**YOUR INSTRUCTIONS:**
Set down each line from the line holding "Reddit (370, 1133)" to the last line of the entries below, exactly, with both ends included and without pictures.

**DATA TO USE:**

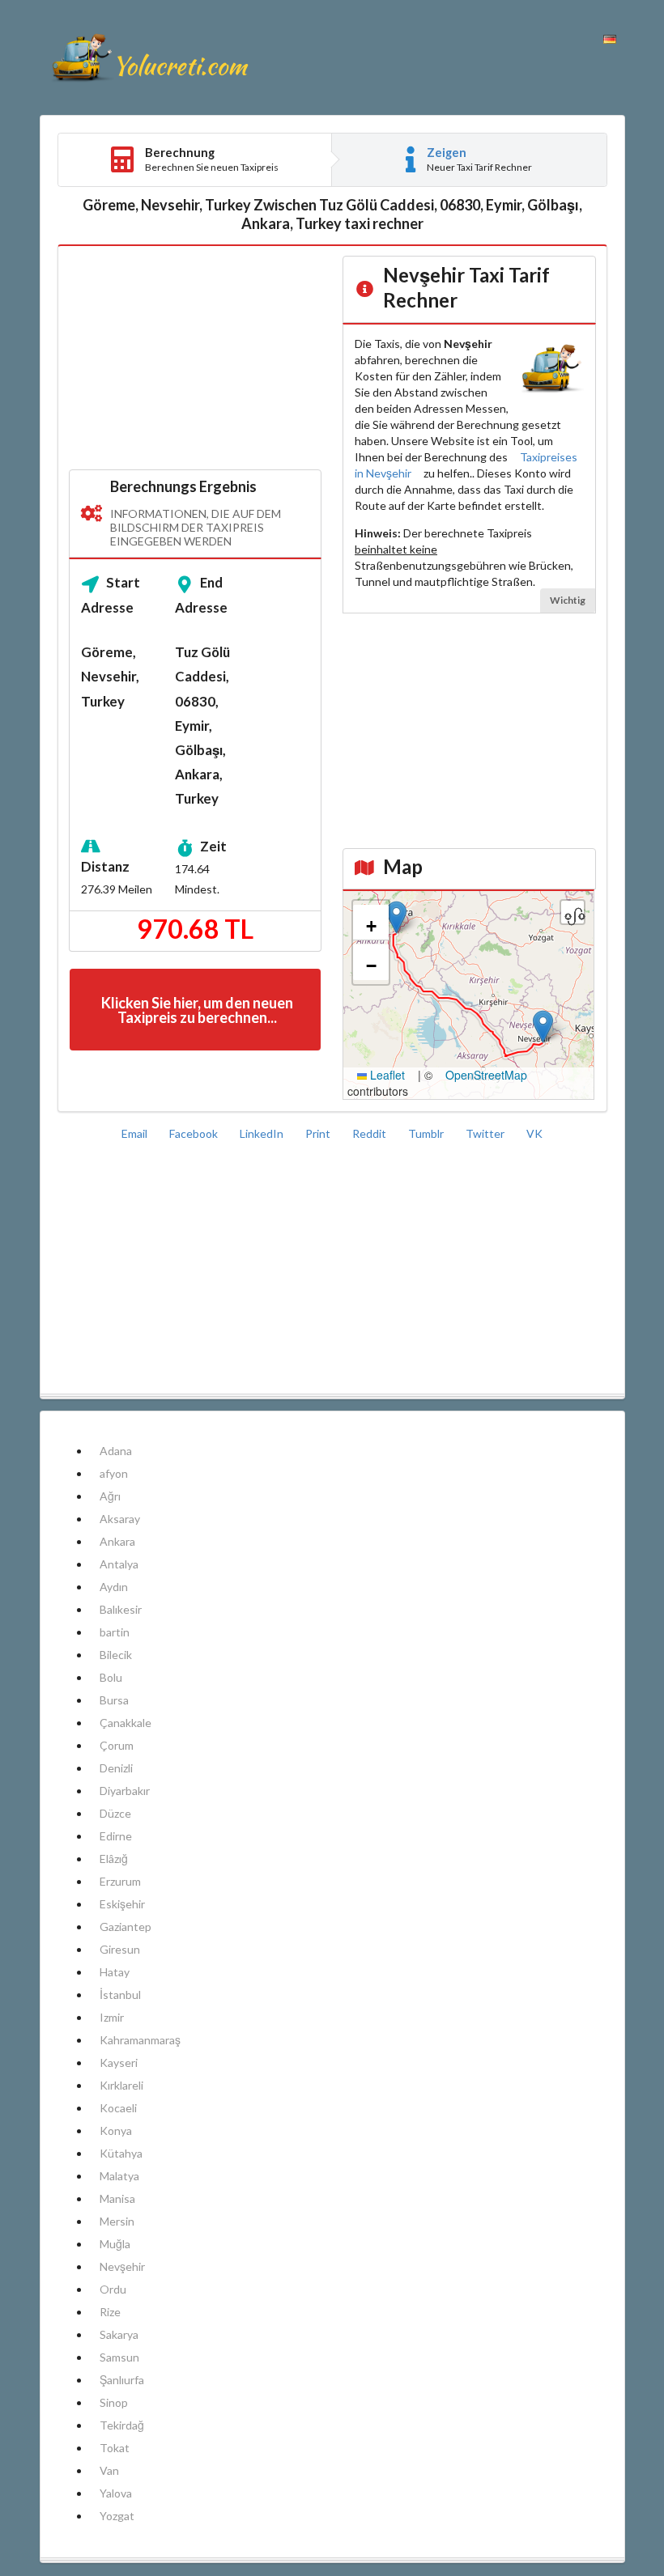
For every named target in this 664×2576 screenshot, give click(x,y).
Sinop (114, 2402)
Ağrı (110, 1496)
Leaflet (386, 1075)
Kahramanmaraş (140, 2040)
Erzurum (120, 1881)
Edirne (116, 1836)
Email (135, 1133)
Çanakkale (125, 1722)
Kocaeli (118, 2108)
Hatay (115, 1972)
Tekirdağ (122, 2425)
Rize (110, 2312)
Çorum (117, 1745)
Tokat (115, 2448)
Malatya (119, 2176)
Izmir (112, 2017)
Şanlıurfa (122, 2380)
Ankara (117, 1541)
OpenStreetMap (486, 1075)
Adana (116, 1451)
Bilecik (116, 1654)
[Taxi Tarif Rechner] (149, 57)
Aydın (114, 1587)
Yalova (116, 2493)
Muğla (115, 2244)
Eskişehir (122, 1904)
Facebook (194, 1133)
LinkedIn (263, 1133)
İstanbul (120, 1994)
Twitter (486, 1133)
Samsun (119, 2357)
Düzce (115, 1813)
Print (319, 1133)
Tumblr (427, 1133)
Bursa (114, 1700)
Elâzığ (114, 1858)
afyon (114, 1473)
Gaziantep (125, 1926)
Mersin (117, 2221)
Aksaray (120, 1519)
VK (534, 1133)
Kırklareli (121, 2085)
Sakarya (119, 2334)
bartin (115, 1632)
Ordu (113, 2289)
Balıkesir (121, 1609)
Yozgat (117, 2516)
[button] (543, 1026)
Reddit (370, 1133)
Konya (116, 2130)
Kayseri (119, 2062)
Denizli (116, 1768)
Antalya (119, 1564)
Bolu (111, 1677)
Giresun (120, 1949)
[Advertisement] (195, 358)
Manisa (117, 2198)
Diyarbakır (125, 1790)
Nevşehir (122, 2266)
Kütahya (121, 2153)
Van (109, 2470)
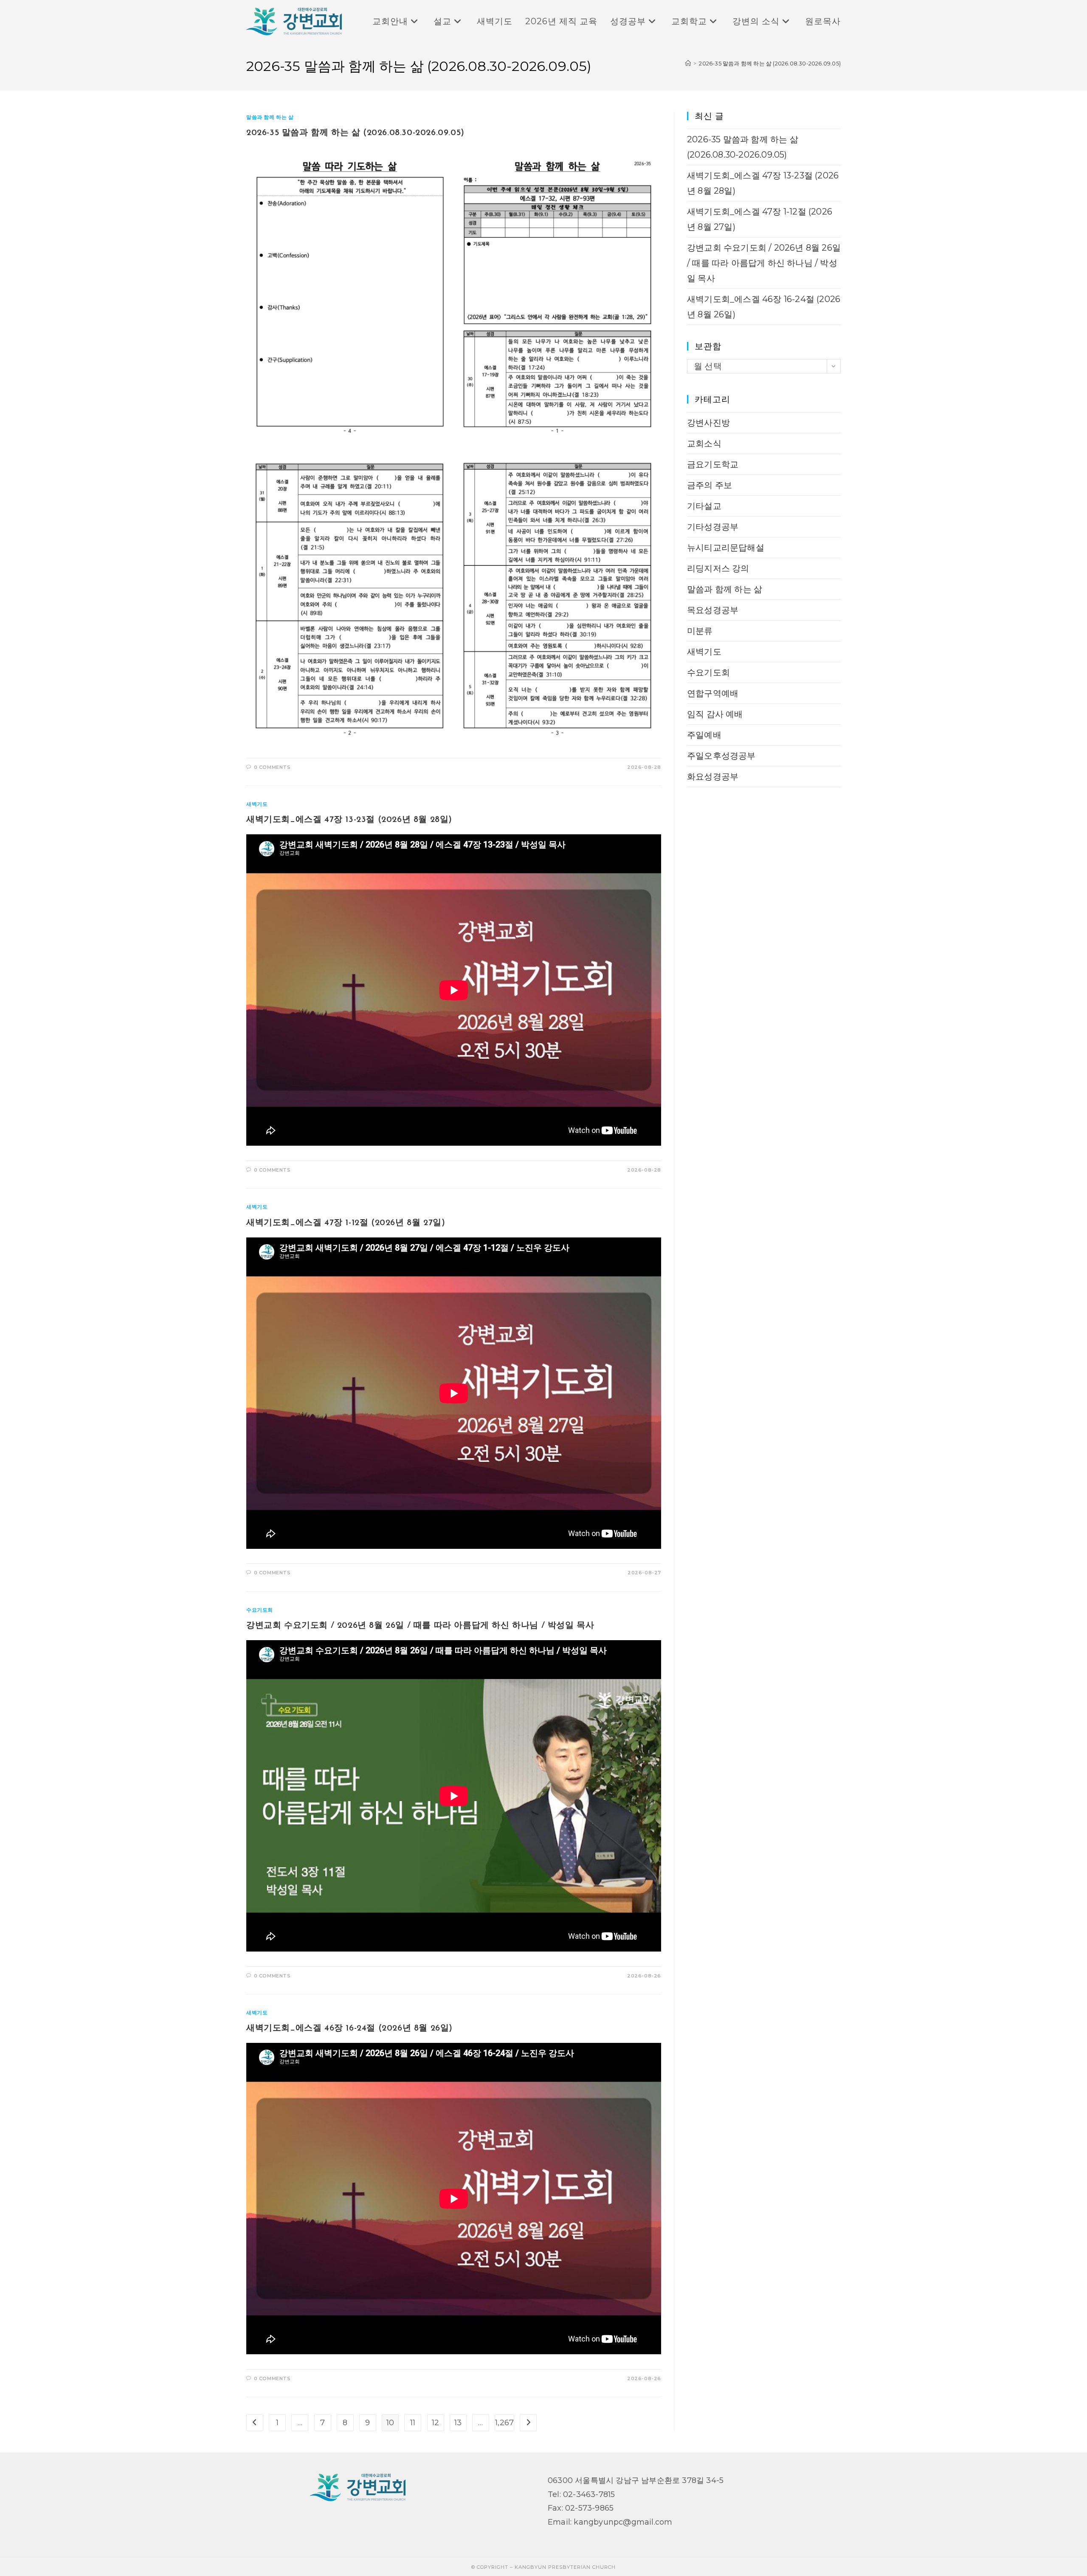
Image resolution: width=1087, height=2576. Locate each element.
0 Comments (272, 767)
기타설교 (704, 506)
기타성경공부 (712, 527)
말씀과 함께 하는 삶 (270, 117)
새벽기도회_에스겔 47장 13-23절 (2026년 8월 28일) (349, 820)
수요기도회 (259, 1610)
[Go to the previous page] (254, 2422)
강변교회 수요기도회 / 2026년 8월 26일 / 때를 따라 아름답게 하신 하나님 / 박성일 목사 (420, 1625)
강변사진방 (708, 423)
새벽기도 (257, 804)
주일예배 (704, 735)
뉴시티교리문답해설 (725, 547)
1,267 (504, 2422)
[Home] (688, 63)
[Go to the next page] (528, 2422)
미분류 (700, 631)
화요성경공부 (712, 776)
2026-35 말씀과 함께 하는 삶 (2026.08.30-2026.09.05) (770, 63)
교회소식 (704, 443)
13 (458, 2422)
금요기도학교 (712, 464)
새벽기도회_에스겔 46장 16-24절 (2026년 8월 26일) (349, 2028)
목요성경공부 (712, 610)
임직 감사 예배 (715, 714)
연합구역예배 (712, 693)
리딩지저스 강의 (718, 568)
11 (412, 2422)
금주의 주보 (709, 485)
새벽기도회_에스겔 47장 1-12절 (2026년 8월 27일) (345, 1223)
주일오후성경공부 (721, 756)
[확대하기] (650, 158)
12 (435, 2422)
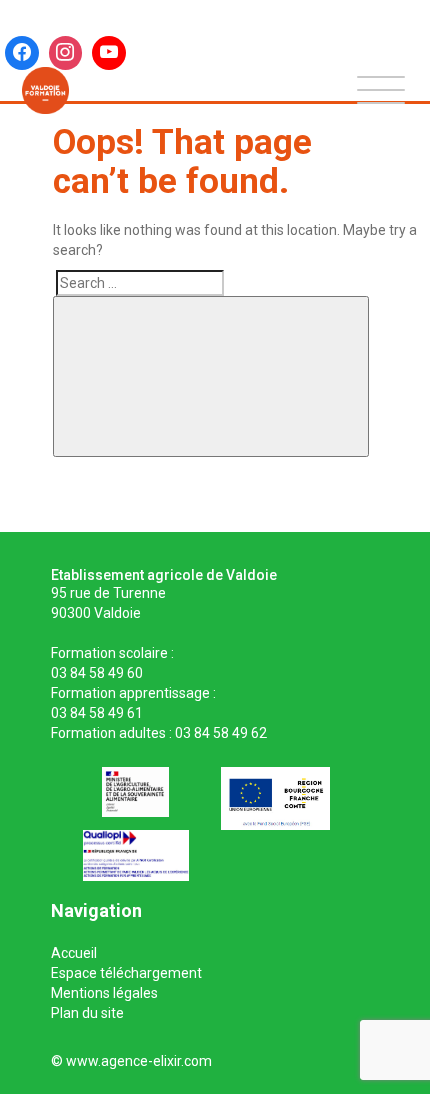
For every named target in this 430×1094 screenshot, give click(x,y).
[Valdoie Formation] (45, 90)
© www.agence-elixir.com (131, 1061)
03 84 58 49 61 (97, 713)
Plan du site (87, 1013)
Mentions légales (104, 993)
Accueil (74, 953)
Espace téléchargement (126, 973)
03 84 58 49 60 (97, 673)
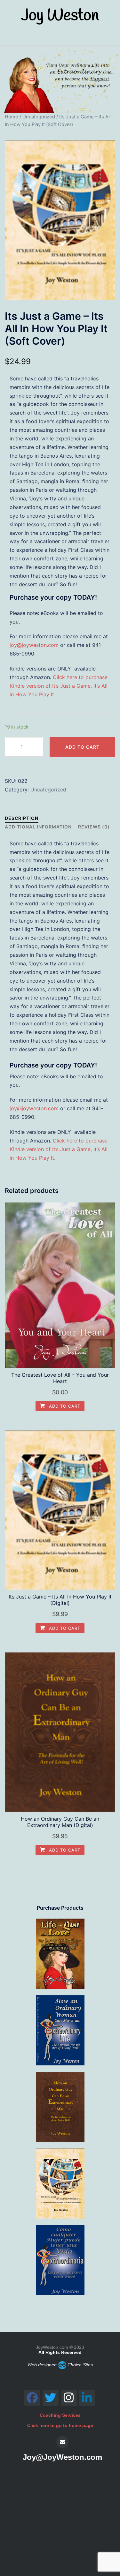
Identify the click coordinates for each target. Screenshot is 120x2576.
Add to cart (82, 747)
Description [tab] (21, 818)
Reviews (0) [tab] (94, 826)
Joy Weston (60, 15)
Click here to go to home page (60, 2425)
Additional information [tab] (38, 826)
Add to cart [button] (63, 1406)
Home (11, 117)
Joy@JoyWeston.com (62, 2457)
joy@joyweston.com (34, 645)
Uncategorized (38, 117)
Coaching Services (60, 2415)
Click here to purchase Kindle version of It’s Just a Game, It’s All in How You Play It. (59, 686)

**EXERCISE RESPONSE:**
Reddit (370, 1133)
Konya (116, 2130)
Kayseri (119, 2062)
Denizli (116, 1768)
Antalya (119, 1564)
Bolu (111, 1677)
Giresun (120, 1949)
[Advertisement] (195, 358)
Manisa (117, 2198)
Diyarbakır (125, 1790)
Nevşehir (122, 2266)
Kütahya (121, 2153)
Van (109, 2470)
Image resolution: width=1087, height=2576. Locate each element.
0 Comments (272, 767)
기타설교 (704, 506)
기타성경공부 (712, 527)
말씀과 함께 하는 삶 (270, 117)
새벽기도회_에스겔 47장 13-23절 (2026년 8월 28일) (349, 820)
수요기도회 (259, 1610)
[Go to the previous page] (254, 2422)
강변교회 수요기도회 / 2026년 8월 26일 / 때를 따라 아름답게 하신 하나님 / 박성일 목사 (420, 1625)
강변사진방 (708, 423)
새벽기도 (257, 804)
주일예배 (704, 735)
뉴시티교리문답해설 (725, 547)
1,267 (504, 2422)
[Home] (688, 63)
[Go to the next page] (528, 2422)
미분류 (700, 631)
화요성경공부 (712, 776)
2026-35 말씀과 함께 하는 삶 (2026.08.30-2026.09.05) (770, 63)
교회소식 (704, 443)
13 (458, 2422)
금요기도학교 (712, 464)
새벽기도회_에스겔 46장 16-24절 (2026년 8월 26일) (349, 2028)
목요성경공부 (712, 610)
임직 감사 예배 (715, 714)
연합구역예배 (712, 693)
리딩지저스 강의 (718, 568)
11 (412, 2422)
금주의 주보 (709, 485)
새벽기도회_에스겔 47장 1-12절 (2026년 8월 27일) (345, 1223)
주일오후성경공부 (721, 756)
[확대하기] (650, 158)
12 (435, 2422)
For every named target in this 430×1094 screenshot, give click(x,y).
[Valdoie Formation] (45, 90)
© www.agence-elixir.com (131, 1061)
03 84 58 49 61 (97, 713)
Plan du site (87, 1013)
Mentions légales (104, 993)
Accueil (74, 953)
Espace téléchargement (126, 973)
03 84 58 49 60 (97, 673)
Identify the click coordinates for each target. Screenshot is 120x2576.
Add to cart (82, 747)
Description [tab] (21, 818)
Reviews (0) [tab] (94, 826)
Joy Weston (60, 15)
Click here to go to home page (60, 2425)
Additional information [tab] (38, 826)
Add to cart [button] (63, 1406)
Home (11, 117)
Joy@JoyWeston.com (62, 2457)
joy@joyweston.com (34, 645)
Uncategorized (38, 117)
Coaching Services (60, 2415)
Click here to purchase Kindle version of It’s Just a Game, It’s All in How You Play It. (59, 686)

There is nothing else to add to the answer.